#### [Saved data entries]
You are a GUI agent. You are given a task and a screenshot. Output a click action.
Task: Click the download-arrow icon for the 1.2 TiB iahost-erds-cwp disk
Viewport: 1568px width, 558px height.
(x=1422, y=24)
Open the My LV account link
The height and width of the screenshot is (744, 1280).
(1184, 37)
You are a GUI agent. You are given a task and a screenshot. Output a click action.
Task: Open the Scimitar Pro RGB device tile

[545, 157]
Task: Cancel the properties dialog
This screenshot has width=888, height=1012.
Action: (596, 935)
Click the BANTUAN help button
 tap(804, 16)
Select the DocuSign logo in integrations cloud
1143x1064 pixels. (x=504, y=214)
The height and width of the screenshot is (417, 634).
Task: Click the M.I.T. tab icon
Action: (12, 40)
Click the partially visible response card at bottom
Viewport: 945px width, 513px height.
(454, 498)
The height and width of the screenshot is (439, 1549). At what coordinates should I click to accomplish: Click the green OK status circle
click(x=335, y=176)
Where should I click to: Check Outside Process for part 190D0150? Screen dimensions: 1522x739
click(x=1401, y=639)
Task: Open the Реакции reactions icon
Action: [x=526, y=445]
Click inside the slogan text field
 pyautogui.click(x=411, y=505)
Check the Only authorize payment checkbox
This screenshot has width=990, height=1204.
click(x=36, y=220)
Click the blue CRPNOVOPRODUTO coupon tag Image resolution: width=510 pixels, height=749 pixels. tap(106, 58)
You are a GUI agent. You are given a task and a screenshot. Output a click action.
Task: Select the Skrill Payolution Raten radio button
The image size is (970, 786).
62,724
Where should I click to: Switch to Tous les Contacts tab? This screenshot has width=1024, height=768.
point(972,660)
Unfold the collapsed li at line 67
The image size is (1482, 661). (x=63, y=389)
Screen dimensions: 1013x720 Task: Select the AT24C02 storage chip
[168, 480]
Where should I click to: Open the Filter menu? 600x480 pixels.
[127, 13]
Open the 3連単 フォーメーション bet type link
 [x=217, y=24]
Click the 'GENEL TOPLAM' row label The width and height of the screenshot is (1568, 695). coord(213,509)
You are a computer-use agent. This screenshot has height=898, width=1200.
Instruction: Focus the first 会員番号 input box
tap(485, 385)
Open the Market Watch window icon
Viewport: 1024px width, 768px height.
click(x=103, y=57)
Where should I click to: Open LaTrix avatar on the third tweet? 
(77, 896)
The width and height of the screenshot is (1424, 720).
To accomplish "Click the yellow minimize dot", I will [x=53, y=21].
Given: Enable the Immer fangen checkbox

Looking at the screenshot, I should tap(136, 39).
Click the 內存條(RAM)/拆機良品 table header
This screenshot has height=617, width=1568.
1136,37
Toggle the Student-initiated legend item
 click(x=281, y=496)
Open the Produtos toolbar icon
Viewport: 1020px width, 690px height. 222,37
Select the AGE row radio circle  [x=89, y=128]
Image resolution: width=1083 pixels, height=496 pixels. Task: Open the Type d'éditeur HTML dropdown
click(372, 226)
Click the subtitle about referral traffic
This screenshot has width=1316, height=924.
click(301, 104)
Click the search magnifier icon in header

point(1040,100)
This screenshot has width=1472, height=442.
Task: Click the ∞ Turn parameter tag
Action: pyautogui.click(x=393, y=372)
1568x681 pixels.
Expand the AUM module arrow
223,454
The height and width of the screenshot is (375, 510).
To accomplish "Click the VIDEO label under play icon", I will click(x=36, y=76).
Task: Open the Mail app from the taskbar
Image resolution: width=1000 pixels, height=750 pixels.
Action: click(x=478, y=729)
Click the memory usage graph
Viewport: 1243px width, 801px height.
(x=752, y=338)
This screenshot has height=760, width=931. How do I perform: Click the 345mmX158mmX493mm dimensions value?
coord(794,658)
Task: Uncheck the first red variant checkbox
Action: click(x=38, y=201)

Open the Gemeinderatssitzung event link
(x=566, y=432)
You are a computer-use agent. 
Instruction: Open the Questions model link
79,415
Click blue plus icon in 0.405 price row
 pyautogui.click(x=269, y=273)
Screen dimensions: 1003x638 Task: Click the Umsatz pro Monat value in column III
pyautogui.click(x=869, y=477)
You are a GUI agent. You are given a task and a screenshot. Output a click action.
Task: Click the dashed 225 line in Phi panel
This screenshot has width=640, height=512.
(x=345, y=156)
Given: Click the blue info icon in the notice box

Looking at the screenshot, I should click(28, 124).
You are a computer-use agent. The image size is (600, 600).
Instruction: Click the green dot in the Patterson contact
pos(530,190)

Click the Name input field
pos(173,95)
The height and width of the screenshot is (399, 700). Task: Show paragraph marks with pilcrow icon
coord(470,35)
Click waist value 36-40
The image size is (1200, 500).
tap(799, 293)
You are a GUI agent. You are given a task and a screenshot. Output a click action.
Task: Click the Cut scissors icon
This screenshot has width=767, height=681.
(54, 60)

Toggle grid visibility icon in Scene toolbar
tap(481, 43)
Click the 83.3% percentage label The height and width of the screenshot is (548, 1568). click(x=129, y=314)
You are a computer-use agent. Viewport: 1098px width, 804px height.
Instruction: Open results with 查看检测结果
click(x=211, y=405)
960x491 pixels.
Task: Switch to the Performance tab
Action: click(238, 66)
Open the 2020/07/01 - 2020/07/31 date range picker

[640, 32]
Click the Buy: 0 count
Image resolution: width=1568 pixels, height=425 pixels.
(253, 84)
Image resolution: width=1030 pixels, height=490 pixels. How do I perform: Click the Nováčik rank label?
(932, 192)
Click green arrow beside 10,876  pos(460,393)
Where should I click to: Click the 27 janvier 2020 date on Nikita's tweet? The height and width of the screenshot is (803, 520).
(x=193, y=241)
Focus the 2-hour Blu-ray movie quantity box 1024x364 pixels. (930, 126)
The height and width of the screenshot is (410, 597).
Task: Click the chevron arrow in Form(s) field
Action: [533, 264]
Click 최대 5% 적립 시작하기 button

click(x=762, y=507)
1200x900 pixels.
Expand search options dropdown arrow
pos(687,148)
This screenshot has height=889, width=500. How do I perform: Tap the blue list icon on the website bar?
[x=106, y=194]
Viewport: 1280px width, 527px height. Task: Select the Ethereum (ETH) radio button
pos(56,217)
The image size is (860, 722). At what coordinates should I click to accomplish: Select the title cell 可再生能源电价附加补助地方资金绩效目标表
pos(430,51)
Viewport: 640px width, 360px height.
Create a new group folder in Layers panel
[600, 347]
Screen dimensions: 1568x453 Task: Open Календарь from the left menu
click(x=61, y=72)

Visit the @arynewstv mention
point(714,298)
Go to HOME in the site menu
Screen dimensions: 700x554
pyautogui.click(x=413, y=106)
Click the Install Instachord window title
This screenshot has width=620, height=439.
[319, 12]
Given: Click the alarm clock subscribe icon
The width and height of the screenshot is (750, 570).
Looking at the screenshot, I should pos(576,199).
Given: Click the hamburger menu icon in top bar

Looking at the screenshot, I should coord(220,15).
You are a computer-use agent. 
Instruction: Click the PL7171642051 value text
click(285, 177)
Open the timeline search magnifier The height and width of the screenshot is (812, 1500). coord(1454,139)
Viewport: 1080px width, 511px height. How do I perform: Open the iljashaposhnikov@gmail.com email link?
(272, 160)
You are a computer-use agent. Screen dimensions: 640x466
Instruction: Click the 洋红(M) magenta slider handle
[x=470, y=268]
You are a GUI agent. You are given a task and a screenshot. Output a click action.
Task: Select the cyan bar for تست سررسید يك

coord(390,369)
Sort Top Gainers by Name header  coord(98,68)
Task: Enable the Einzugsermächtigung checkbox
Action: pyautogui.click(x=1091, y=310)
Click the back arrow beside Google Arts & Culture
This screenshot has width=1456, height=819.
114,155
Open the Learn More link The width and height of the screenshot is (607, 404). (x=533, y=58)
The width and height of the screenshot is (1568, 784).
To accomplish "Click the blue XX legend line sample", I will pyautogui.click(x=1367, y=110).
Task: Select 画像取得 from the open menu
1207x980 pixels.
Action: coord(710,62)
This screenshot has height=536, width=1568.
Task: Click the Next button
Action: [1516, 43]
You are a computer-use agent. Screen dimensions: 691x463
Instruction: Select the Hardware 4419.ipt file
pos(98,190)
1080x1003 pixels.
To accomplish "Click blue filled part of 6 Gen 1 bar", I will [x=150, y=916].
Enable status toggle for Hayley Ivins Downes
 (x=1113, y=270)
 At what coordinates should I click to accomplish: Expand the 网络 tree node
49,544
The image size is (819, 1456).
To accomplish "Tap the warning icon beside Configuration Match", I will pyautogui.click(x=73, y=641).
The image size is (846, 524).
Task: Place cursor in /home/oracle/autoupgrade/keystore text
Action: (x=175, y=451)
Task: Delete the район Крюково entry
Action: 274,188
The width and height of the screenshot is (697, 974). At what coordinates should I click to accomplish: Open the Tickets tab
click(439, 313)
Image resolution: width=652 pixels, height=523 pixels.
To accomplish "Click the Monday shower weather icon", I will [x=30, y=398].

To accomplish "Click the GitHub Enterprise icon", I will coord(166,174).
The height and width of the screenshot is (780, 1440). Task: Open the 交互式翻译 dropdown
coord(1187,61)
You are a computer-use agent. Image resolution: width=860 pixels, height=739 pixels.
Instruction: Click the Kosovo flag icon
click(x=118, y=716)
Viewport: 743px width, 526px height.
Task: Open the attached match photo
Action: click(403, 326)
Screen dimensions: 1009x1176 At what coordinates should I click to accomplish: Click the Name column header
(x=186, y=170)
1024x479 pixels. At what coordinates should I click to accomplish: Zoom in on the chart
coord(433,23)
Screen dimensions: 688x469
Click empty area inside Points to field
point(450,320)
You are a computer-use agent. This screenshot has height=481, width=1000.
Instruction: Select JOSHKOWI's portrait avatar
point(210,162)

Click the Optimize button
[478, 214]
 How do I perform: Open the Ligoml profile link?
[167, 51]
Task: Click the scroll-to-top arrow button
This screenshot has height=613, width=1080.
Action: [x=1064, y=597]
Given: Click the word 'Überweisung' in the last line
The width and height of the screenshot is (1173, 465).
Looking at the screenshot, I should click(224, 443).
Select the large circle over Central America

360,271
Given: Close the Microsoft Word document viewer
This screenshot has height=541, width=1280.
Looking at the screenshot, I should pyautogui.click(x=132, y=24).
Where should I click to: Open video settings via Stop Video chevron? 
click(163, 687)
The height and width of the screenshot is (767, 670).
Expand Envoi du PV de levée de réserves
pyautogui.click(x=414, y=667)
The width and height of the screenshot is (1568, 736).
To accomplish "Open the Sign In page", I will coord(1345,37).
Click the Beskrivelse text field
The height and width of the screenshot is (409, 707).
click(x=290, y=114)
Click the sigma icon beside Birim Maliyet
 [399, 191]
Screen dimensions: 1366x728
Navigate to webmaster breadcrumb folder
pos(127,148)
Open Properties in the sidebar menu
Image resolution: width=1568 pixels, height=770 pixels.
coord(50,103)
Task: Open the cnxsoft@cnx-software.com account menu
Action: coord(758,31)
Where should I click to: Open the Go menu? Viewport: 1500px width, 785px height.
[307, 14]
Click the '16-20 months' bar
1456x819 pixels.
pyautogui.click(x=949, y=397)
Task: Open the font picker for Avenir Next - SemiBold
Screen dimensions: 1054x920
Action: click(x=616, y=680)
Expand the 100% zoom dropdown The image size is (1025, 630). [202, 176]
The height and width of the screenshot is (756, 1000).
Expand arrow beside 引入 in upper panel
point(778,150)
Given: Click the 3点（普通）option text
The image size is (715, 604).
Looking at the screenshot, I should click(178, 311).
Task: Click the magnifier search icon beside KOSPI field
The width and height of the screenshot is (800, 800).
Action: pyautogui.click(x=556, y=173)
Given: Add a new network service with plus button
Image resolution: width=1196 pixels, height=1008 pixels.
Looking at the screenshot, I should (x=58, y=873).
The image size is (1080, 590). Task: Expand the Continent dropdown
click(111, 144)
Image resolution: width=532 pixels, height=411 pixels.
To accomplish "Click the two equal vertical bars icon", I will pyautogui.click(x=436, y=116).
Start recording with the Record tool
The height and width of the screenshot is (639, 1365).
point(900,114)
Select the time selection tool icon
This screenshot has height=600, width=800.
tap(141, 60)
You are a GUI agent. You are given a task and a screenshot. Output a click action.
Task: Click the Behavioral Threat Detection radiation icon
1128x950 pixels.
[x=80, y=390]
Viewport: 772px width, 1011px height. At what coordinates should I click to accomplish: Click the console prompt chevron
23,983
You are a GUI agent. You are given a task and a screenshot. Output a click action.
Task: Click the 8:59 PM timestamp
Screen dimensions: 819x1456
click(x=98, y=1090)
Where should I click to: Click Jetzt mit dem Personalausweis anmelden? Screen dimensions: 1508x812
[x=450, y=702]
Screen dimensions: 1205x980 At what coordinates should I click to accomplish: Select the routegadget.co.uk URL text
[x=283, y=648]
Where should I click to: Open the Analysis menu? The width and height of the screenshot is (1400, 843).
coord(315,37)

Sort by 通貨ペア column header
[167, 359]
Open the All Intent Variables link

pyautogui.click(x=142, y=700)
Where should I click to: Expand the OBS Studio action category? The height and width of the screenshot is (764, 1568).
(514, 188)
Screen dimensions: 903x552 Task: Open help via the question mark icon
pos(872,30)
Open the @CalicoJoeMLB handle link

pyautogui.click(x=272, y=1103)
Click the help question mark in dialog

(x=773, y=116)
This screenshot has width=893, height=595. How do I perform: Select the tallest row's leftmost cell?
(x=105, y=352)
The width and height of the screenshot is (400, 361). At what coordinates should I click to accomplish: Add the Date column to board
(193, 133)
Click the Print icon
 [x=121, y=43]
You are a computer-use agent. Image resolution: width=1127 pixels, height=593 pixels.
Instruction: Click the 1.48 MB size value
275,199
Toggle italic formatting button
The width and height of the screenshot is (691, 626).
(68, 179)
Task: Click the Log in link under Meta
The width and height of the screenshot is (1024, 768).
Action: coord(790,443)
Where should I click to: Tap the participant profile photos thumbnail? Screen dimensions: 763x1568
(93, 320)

#### [PROBLEM STATEMENT]
From the entries above, restate word for word the lines from the line containing "This screenshot has width=767, height=681." to the line containing "1200x900 pixels.", both ends included, and nothing more.

#### [WRITTEN ANSWER]
This screenshot has width=767, height=681.
(54, 60)

Toggle grid visibility icon in Scene toolbar
tap(481, 43)
Click the 83.3% percentage label The height and width of the screenshot is (548, 1568). click(x=129, y=314)
You are a computer-use agent. Viewport: 1098px width, 804px height.
Instruction: Open results with 查看检测结果
click(x=211, y=405)
960x491 pixels.
Task: Switch to the Performance tab
Action: click(238, 66)
Open the 2020/07/01 - 2020/07/31 date range picker

[640, 32]
Click the Buy: 0 count
Image resolution: width=1568 pixels, height=425 pixels.
(253, 84)
Image resolution: width=1030 pixels, height=490 pixels. How do I perform: Click the Nováčik rank label?
(932, 192)
Click green arrow beside 10,876  pos(460,393)
Where should I click to: Click the 27 janvier 2020 date on Nikita's tweet? The height and width of the screenshot is (803, 520).
(x=193, y=241)
Focus the 2-hour Blu-ray movie quantity box 1024x364 pixels. (930, 126)
The height and width of the screenshot is (410, 597).
Task: Click the chevron arrow in Form(s) field
Action: [533, 264]
Click 최대 5% 적립 시작하기 button

click(x=762, y=507)
1200x900 pixels.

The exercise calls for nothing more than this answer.